Sarah Carlson recognizes the platform that Dentons has awarded her as a partner in its consumer products representation & services and litigation & dispute resolution practice groups, as well as a leader of pro bono efforts in its St. Louis office.

Sarah CarlsonTo that end, she strives to increase diversity within the firm, the profession and the community. She promotes an inclusive culture through pro bono efforts, support of diversity networking groups and mentorship of young and diverse lawyers.

What motivates you most in your work as an attorney and as an advocate for Diversity & Inclusion?

My passion for diversity and inclusion — and my decision to become a lawyer — were originally influenced by my grandparents. My grandparents were Holocaust concentration camp survivors. They were beaten, tortured and starved simply because they were Jewish.

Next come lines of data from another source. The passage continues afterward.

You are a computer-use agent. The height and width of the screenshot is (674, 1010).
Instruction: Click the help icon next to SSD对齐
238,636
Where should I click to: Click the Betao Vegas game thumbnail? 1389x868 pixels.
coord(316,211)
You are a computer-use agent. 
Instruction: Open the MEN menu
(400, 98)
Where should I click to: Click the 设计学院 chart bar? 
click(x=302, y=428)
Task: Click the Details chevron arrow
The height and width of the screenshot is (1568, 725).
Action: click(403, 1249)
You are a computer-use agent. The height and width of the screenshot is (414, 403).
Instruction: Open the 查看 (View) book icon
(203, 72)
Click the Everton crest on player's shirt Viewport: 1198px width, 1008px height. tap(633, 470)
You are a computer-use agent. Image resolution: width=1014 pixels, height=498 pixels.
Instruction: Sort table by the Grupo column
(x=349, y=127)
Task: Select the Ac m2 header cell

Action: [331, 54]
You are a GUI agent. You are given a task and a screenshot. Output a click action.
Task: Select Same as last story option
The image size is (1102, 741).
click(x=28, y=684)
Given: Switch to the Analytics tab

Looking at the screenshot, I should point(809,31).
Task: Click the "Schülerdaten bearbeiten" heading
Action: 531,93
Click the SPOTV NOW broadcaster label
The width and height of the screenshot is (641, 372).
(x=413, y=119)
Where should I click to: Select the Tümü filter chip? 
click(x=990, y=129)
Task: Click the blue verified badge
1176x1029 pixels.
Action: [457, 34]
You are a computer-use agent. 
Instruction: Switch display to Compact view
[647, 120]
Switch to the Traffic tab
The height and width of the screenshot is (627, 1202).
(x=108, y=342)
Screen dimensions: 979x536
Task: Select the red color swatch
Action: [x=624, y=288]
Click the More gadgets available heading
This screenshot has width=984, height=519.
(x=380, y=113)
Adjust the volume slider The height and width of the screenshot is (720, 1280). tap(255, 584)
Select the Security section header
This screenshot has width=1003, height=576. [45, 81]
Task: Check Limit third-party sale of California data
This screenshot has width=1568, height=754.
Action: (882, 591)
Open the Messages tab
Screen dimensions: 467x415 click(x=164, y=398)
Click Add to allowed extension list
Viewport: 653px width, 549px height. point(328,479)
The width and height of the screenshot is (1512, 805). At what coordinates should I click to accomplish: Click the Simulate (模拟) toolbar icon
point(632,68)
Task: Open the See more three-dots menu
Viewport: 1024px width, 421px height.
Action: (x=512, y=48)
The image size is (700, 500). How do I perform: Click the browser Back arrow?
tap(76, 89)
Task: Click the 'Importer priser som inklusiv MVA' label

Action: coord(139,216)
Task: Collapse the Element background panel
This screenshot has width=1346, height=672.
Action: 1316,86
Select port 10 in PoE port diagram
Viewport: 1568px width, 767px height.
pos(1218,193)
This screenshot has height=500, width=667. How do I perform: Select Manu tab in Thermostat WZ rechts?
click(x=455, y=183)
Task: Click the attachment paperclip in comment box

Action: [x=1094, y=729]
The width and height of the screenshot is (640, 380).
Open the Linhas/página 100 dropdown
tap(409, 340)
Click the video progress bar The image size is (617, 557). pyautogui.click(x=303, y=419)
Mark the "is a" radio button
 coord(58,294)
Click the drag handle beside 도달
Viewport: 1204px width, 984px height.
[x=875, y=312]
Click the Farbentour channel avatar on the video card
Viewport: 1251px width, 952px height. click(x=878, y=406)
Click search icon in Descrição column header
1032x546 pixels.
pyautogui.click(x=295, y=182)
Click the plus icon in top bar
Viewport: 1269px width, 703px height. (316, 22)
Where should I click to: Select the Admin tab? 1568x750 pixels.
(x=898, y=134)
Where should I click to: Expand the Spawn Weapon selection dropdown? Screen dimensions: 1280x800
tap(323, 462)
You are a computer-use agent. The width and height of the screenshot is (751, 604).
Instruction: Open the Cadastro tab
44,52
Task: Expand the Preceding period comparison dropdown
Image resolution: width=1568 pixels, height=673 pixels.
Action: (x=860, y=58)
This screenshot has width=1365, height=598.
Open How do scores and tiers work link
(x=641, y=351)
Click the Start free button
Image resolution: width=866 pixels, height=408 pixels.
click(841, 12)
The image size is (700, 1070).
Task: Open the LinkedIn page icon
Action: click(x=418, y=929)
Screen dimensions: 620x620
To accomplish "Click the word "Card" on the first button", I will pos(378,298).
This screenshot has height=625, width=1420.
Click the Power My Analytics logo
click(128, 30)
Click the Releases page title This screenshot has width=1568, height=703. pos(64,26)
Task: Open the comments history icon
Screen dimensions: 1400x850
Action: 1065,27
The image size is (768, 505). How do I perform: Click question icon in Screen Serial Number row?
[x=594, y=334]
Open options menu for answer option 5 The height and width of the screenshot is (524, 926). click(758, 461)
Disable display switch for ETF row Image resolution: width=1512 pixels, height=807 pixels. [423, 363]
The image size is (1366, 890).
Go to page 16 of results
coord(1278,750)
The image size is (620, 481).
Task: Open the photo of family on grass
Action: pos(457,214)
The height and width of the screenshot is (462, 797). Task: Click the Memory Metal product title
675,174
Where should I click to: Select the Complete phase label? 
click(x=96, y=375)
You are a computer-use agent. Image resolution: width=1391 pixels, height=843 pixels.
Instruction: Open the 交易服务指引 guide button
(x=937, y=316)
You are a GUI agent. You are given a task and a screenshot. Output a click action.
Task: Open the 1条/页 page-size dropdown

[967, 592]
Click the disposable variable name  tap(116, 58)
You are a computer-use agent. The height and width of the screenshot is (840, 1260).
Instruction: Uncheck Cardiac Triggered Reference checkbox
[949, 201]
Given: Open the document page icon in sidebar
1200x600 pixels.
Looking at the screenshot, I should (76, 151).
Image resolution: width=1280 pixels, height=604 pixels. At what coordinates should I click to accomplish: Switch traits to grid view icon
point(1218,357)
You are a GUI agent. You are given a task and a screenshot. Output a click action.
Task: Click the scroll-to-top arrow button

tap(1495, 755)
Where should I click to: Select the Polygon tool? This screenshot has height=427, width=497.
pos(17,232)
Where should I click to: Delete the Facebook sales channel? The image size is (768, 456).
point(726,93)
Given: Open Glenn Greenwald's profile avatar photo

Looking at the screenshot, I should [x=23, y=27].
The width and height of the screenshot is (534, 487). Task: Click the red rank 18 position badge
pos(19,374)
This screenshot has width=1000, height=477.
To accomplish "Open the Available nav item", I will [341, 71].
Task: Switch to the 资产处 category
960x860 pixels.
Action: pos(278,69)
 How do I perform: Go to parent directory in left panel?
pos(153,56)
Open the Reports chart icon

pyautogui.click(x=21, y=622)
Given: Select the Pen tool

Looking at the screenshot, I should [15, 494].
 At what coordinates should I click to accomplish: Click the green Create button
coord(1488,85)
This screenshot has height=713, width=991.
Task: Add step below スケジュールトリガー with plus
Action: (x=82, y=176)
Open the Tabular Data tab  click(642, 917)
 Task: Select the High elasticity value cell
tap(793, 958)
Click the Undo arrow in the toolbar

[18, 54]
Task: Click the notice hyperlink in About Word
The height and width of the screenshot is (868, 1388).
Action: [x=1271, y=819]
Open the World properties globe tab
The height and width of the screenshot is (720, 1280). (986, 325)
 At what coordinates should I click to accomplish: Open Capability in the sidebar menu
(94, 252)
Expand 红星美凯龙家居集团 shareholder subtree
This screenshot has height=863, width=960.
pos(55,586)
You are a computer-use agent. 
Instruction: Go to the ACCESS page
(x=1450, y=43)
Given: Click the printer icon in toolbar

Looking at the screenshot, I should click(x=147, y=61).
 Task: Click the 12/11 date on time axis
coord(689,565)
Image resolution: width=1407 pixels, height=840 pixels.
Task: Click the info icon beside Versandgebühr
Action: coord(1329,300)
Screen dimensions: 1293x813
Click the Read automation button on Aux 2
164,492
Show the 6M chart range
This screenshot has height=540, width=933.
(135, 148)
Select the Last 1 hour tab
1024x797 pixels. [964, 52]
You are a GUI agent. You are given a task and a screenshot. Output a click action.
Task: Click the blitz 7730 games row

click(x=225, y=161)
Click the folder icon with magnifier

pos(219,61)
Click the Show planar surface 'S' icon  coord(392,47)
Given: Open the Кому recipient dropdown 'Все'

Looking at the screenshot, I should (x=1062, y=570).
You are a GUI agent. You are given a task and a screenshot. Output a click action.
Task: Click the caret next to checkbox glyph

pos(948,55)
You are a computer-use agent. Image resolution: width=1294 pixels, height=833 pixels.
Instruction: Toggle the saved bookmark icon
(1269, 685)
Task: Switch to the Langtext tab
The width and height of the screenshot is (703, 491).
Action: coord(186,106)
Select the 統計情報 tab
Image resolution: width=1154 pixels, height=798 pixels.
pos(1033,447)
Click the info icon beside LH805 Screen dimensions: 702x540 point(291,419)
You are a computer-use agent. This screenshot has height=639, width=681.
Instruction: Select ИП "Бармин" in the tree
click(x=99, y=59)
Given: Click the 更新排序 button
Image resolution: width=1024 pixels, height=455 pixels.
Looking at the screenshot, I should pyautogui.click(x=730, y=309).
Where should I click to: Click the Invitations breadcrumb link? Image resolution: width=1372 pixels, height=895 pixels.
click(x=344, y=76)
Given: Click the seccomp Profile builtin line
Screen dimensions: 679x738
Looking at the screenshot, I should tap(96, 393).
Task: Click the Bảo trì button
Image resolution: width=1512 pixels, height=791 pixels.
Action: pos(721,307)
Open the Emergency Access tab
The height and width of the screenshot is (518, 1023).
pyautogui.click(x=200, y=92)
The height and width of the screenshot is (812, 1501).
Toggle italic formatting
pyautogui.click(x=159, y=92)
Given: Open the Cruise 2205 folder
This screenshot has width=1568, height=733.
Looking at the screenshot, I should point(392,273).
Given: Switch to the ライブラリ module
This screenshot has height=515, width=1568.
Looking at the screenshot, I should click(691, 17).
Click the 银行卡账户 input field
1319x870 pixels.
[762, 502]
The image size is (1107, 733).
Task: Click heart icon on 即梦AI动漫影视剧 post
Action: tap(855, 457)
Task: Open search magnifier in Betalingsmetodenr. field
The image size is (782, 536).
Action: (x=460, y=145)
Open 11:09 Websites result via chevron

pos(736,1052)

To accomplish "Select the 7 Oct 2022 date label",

That they survived Auschwitz and Mauthausen was, quite frankly, a miracle. As destitute orphans after liberation, they met one another. . . . And to this day I remember the lessons I learned from them: Diversity is to be celebrated; life is a gift; freedom cannot be taken for granted; health and safety are far more important than money; and I am strong because I come from survivors.

And so today, I speak out for the oppressed. Even when it is uncomfortable, and even when it is hard. Because I wish someone had spoken out for my grandparents. And I need someone to speak out for my beautiful children. As I get older, my voice gets louder. We each only have so much time on this Earth, and I do not want my children to inherit the same social justice battles that we are currently fighting. I want this America to be the America that my grandparents dreamed about — and to get there, we have so much more work to do.

Who has most inspired you in your work for Diversity & Inclusion, and why?

This goes back to my grandparents. And then I look at my children. And I wonder how will they fare? Will history repeat itself? Will they be persecuted for their religion; what if it is something else? And so I see it as my job to do whatever I can to eradicate all forms of bigotry, including anti-Semitism, racism, homophobia, transphobia, misogyny and other prejudices. We cannot just say “Never again.” We have to work for it.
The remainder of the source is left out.